**À faire**
Recopiez le passage de l'article sur la manufacture Revol qui va de « Olivier Revol, P.-D.G. » jusqu'à « les importations chinoises. » inclus.

**Texte extrait**
--------------------
Olivier Revol, P.-D.G. de Maison Revol — Photo : jeannette aurelie photographe - contact@aureliejeannette.com - jeannette aurelie photographe

Elles sont rondes et hautes en couleur. L’audace d’un design tout simple, mi-contemporain, mi-intemporel. "Caractère", c’est le nom d’un service de table devenu iconique, et aussi le symbole d’un renouveau. Le point d’orgue d’une stratégie commencée au tournant des années 2000 alors que le secteur des arts de la table est secoué par la levée des quotas sur les importations chinoises.

"Comme de nombreuses entreprises françaises, nous fabriquions des produits de commodité en porcelaine blanche pour le marché du retail. Nous avons été submergés par cette concurrence à bas prix des importations chinoises de céramique et porcelaine", raconte Olivier Passot, PDG de l’entreprise depuis 17 ans et représentant de la 9e génération. Pour survivre, la manufacture Revol doit alors "se réinventer en travaillant sur sa singularité". Comme si le fait d’avoir traversé les siècles ne suffisait plus à assurer sa résilience.

Saint-Uze, site historique

Retour en arrière. En 1768, installés dans le petit village de Ponsas, Pierre Revol et son épouse Madeleine, travaillent la terre à leur domicile et, comme d’autres artisans potiers locaux, cuisent leurs objets en grès dans le four communal. Ce n’est qu’à la seconde génération, avec Joseph et Marie Revol que l’entreprise déploie ses ailes en déménageant sur son site de Saint-Uze en 1835, où elle est toujours implantée. Un site magnifique doté du potentiel foncier pour accompagner l’industrialisation de l’entreprise. Dans les années 1900, Louis Gustave Revol, représentant de la 5e génération, investit dans des ateliers de coulage dont les moules en plâtre permettent de gagner en productivité et de développer la production d’objets en porcelaine plus variés. En 1936, l’entreprise investit un nouveau marché, celui du sur-mesure pour Ricard, dont Revol façonne toujours les brocs. Des premiers pas qui allaient s’avérer visionnaires.
--------------------
**Données**
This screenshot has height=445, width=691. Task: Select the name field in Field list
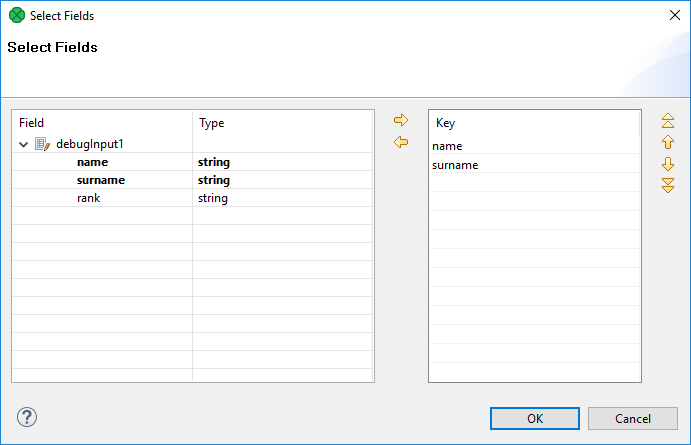tap(92, 162)
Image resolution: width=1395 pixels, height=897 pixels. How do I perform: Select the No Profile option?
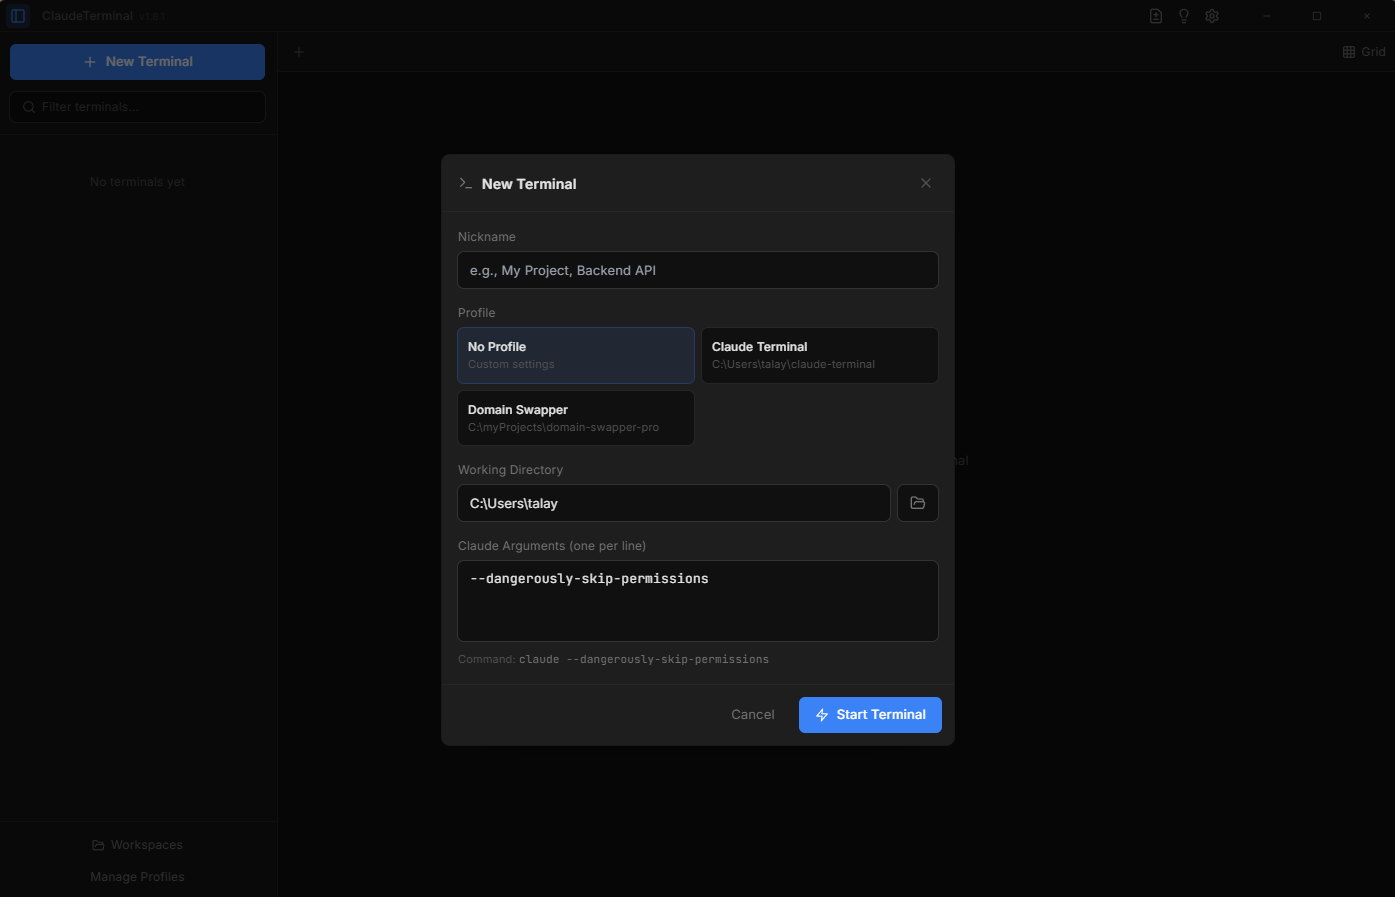pos(575,355)

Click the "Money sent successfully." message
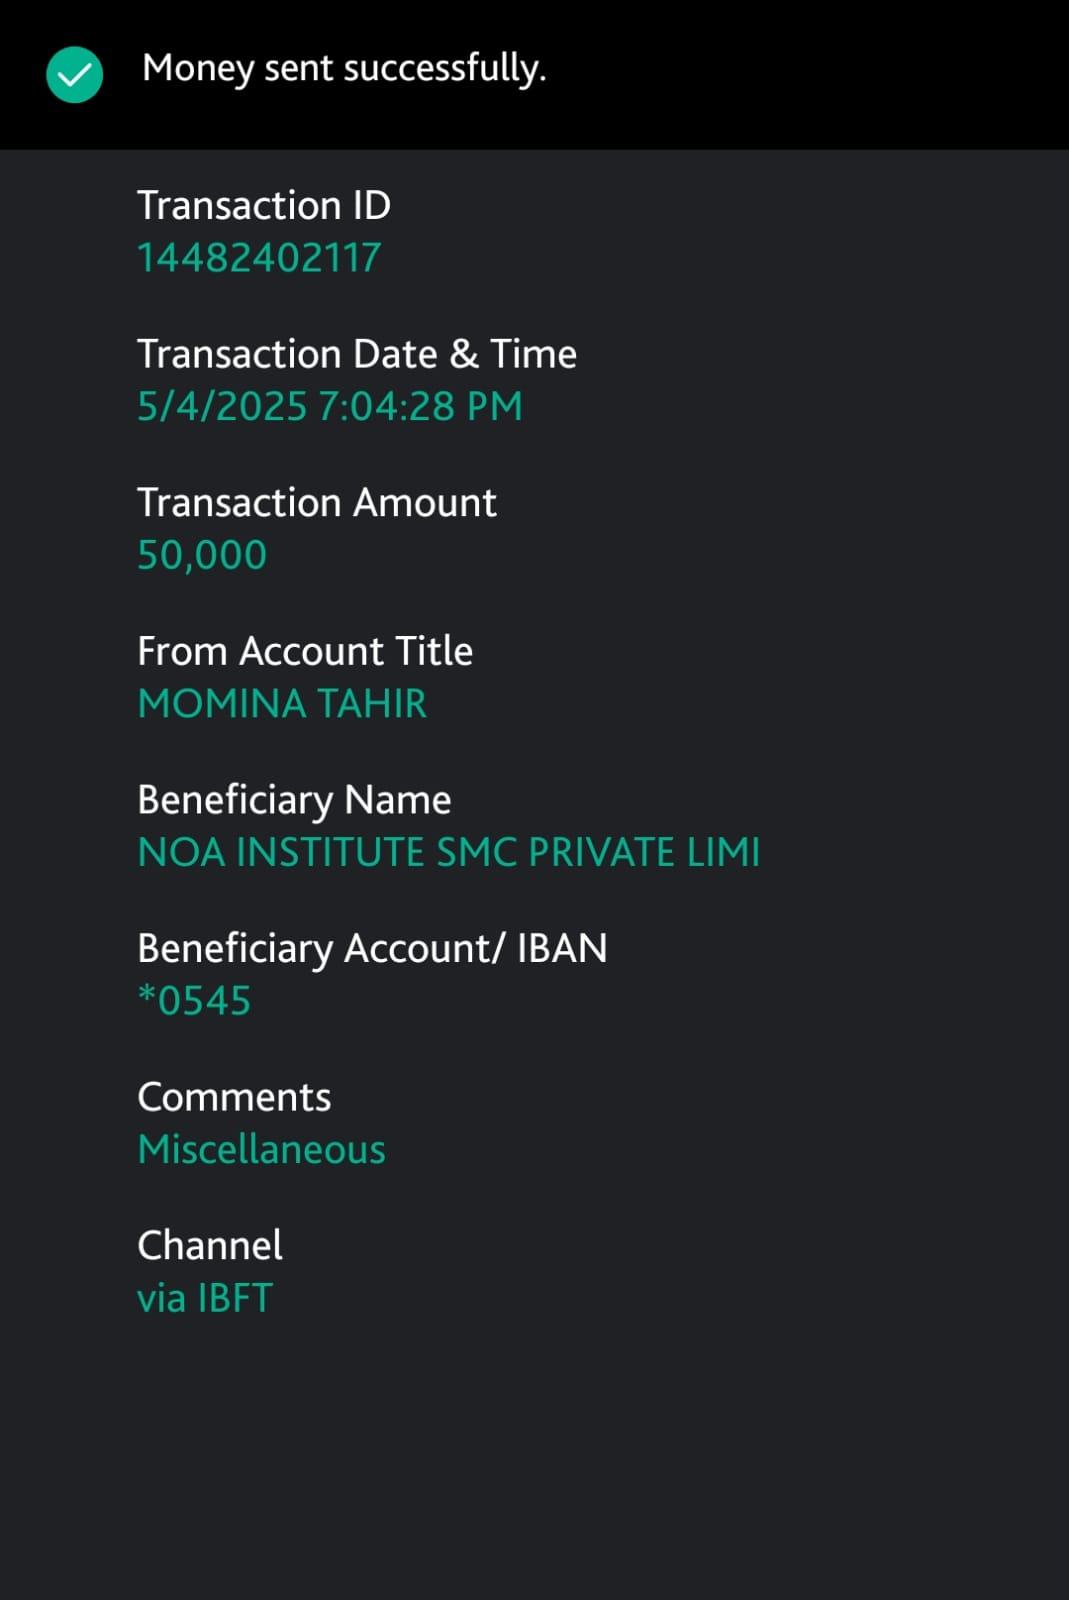tap(343, 68)
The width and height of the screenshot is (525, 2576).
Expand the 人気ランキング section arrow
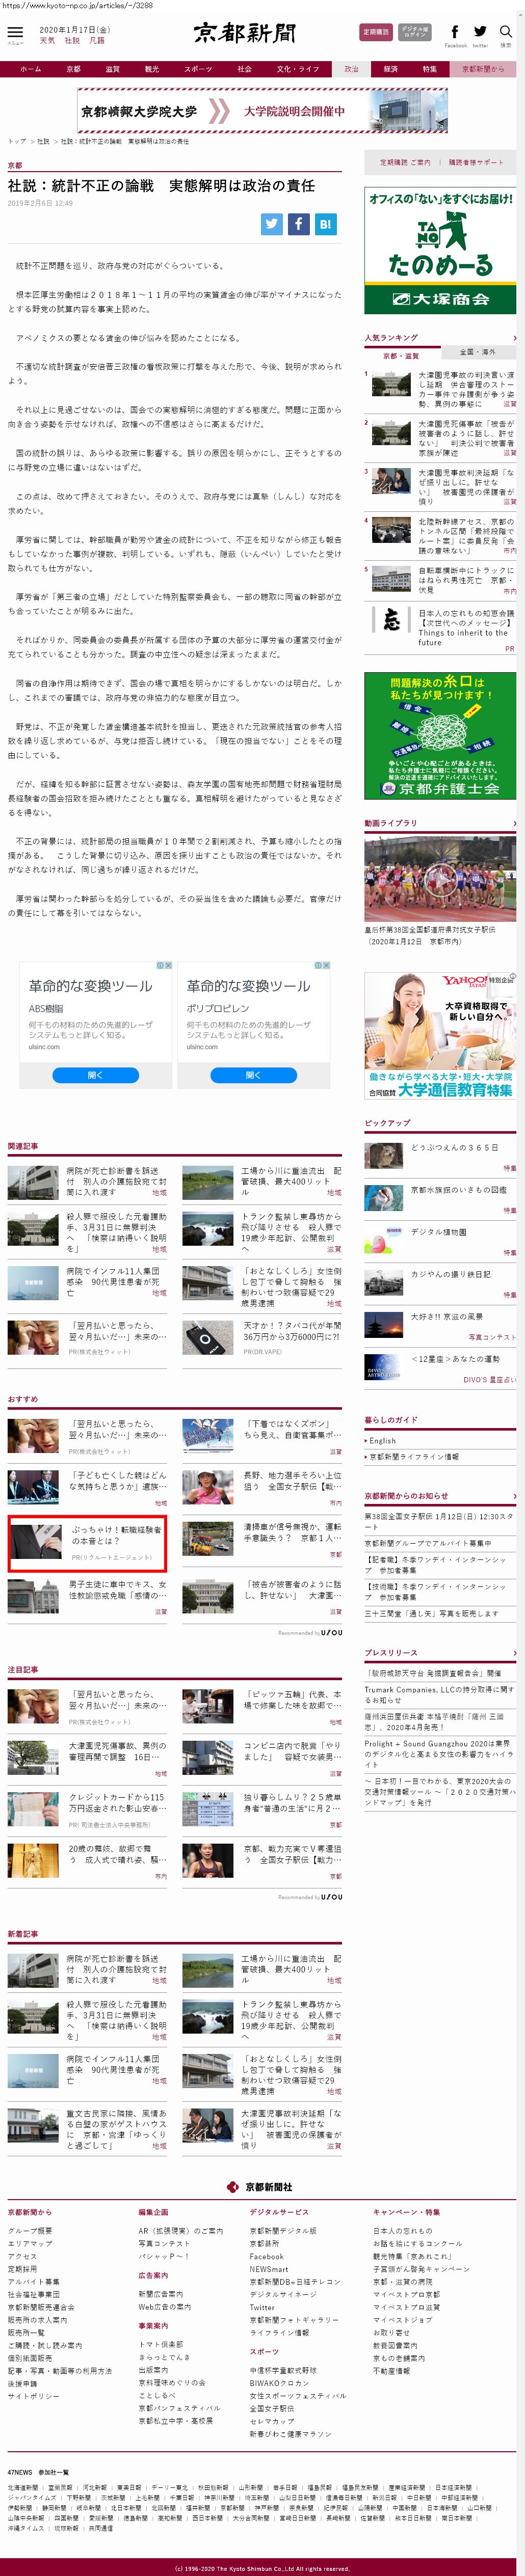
--------------------
**Solution**
Olivier Revol, P.-D.G. de Maison Revol — Photo : jeannette aurelie photographe - contact@aureliejeannette.com - jeannette aurelie photographe

Elles sont rondes et hautes en couleur. L’audace d’un design tout simple, mi-contemporain, mi-intemporel. "Caractère", c’est le nom d’un service de table devenu iconique, et aussi le symbole d’un renouveau. Le point d’orgue d’une stratégie commencée au tournant des années 2000 alors que le secteur des arts de la table est secoué par la levée des quotas sur les importations chinoises.